O relatório da Amnistia Internacional também mostra como estas empresas não partilham a sua propriedade intelectual, conhecimento e tecnologia, colocando obstáculos a um acesso justo às vacinas, e pressionando ativamente contra a flexibilização dos direitos de propriedade intelectual.

“A luta pela distribuição equitativa de vacinas está longe de terminar”, refere Rajat Khosla. “Continuaremos a apelar às empresas farmacêuticas para que deem prioridade à entrega a países de baixos rendimentos, de forma a cumprir a meta global da OMS de 70% de vacinação antes da metade do ano de 2022. Toda as pessoas são dignas de uma oportunidade justa de aceder a uma vacina e, ao entrarmos no nosso terceiro ano de pandemia, é tempo de que todos possam aceder a uma vacina, independentemente de quem são e onde vivam.

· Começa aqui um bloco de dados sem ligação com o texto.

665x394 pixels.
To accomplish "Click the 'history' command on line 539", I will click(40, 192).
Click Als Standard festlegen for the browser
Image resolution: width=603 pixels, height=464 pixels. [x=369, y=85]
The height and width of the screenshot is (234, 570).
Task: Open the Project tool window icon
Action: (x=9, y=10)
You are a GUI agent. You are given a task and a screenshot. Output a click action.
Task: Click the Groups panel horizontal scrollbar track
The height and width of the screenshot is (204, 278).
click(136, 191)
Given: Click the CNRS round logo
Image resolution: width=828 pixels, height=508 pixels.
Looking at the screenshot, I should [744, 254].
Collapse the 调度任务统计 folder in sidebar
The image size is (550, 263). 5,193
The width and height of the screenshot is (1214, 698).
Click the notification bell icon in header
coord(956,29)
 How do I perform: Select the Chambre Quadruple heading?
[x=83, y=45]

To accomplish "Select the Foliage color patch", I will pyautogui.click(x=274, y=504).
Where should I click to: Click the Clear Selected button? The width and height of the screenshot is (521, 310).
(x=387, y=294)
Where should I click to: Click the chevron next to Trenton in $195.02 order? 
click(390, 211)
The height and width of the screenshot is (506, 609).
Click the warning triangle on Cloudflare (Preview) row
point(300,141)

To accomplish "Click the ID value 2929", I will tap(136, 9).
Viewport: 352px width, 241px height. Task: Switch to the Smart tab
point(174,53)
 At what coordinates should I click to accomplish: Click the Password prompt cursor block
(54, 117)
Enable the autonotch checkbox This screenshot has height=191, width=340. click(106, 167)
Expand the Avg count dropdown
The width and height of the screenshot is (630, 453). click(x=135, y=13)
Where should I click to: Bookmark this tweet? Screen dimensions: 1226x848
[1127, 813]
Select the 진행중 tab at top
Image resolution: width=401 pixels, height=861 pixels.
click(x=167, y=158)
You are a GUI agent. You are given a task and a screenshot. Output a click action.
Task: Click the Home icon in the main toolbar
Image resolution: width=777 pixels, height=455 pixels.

“A luta pela distribuição equitativa de vacinas está longe de terminar”

Rajat Khosla

A Amnistia Internacional está ainda a apelar às empresas para que partilhem a propriedade intelectual emitindo licenças abertas e não-exclusivas ou participando no Grupo de Acesso à Tecnologia da COVID-19 (C-TAP), estabelecido para apoiar a partilha de licenças abertas e não-exclusivas, divulgando publicamente todos os termos, condições e preços das vacinas, de forma a que o lucro não impeça o acesso às vacinas contra a COVID-19.

“Os investidores também desempenharam um papel enorme nesta crise global. A sua falta de ação significativa mostra que enquanto a COVID -19 desencadeava um sofrimento inimaginável de milhões de pessoas em todo o mundo, eles prosperavam, não fazendo nada para garantir que os seus investimentos não comprometiam os direitos humanos devido à abordagem orientada para o lucro assumida pelas empresas farmacêuticas”, concluiu Rajat Khosla. “Estamos a apelar aos investidores para que assumam imediatamente as suas ações e utilizem a sua influência para pressionar as empresas farmacêuticas a retirarem os obstáculos ao acesso justo a vacinas, e a promover responsabilização e transparência.”